Hotels are very strange places.
1. I have a friend who can't stay at hotels. The idea that other people slept in that bed the night before, and others still will sleep there tomorrow night, gives her goose skin. And people come into the room while you're not there and mess with your sheets! How obscene! She would rather sleep in a mountain lodge, or stay with the grandma of the neighbour of friends of friends (curfew time: 8.30pm). But hotels? No no no ya habibi pas de question!
2. Hotel rooms are to normal bedrooms what porn is to sex. A supposedly perefected, exaggerated, hyper-real version that is as far from the real thing as you can get.

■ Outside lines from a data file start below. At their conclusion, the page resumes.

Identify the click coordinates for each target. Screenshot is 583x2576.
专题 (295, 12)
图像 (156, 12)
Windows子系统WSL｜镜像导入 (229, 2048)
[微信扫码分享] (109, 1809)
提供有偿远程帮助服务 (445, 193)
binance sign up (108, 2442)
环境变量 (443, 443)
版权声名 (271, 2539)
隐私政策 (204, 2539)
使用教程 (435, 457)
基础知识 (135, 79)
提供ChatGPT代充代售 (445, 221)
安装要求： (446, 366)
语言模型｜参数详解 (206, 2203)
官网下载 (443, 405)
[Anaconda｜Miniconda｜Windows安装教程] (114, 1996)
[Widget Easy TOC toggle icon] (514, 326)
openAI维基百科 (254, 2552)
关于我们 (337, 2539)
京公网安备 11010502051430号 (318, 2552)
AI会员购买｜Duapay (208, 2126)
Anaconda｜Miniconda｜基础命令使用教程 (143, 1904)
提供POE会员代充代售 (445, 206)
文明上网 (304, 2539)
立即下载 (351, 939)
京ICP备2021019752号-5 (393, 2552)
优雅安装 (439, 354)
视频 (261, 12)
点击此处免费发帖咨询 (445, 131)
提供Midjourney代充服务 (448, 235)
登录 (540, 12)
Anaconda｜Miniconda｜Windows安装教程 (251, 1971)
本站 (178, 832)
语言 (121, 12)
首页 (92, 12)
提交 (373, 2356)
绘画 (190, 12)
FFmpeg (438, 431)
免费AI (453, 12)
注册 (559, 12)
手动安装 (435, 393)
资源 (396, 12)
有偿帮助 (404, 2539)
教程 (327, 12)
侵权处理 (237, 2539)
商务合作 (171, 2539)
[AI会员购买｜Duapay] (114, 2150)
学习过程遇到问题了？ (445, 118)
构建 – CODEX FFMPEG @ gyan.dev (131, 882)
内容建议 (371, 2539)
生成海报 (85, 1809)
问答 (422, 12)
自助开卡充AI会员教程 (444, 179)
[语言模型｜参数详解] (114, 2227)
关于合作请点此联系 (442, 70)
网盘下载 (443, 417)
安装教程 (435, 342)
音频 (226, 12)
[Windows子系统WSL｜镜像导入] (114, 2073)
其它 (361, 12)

The hotel rooms you find from Hong Kong to Madrid are all the same: the bedside lamp, the small desk, the marbled bathroom, the four towels, the airconditioner, and of course - the television (the same movies, again dubbed in a language you do not speak). As if someone, probably in the US, probably in the 1950s, tried to come up with the universal notion of a home for one night, and then applied it meticulously to creat a model as a-personal as possible. In a friend's house, such room would seem cold and lifeless. But in a hotel one pays money to stay there.
Yet hotels work. Sometimes there is comfort to find in alienation. Sometimes, strangeness can provide some solace. Uniformity, brought to its perverse extreme, has some character - but then, perhaps only for two nights.
3. Hotels are always a reference to somewhere else. The wallpaper of north American lakes in a shabby hostel near Rome's train station; the fake Eastern splendour of King David's hotel in Jerusalem; the fading Colonial pretense of Raj hotels in an Indian hill station; and of course, the names of foreign lands and places. In Paris you stay Hotel Venezia, in Venice in Hotel Londres, in London in the Savoy, and in Vienna at the Alhambra . Always a promise, and never a fullfilment, the names suggest that your journey cannot be finished, at least not here, in the Hotel Austria, beneath the splendid Alhambra of Granada.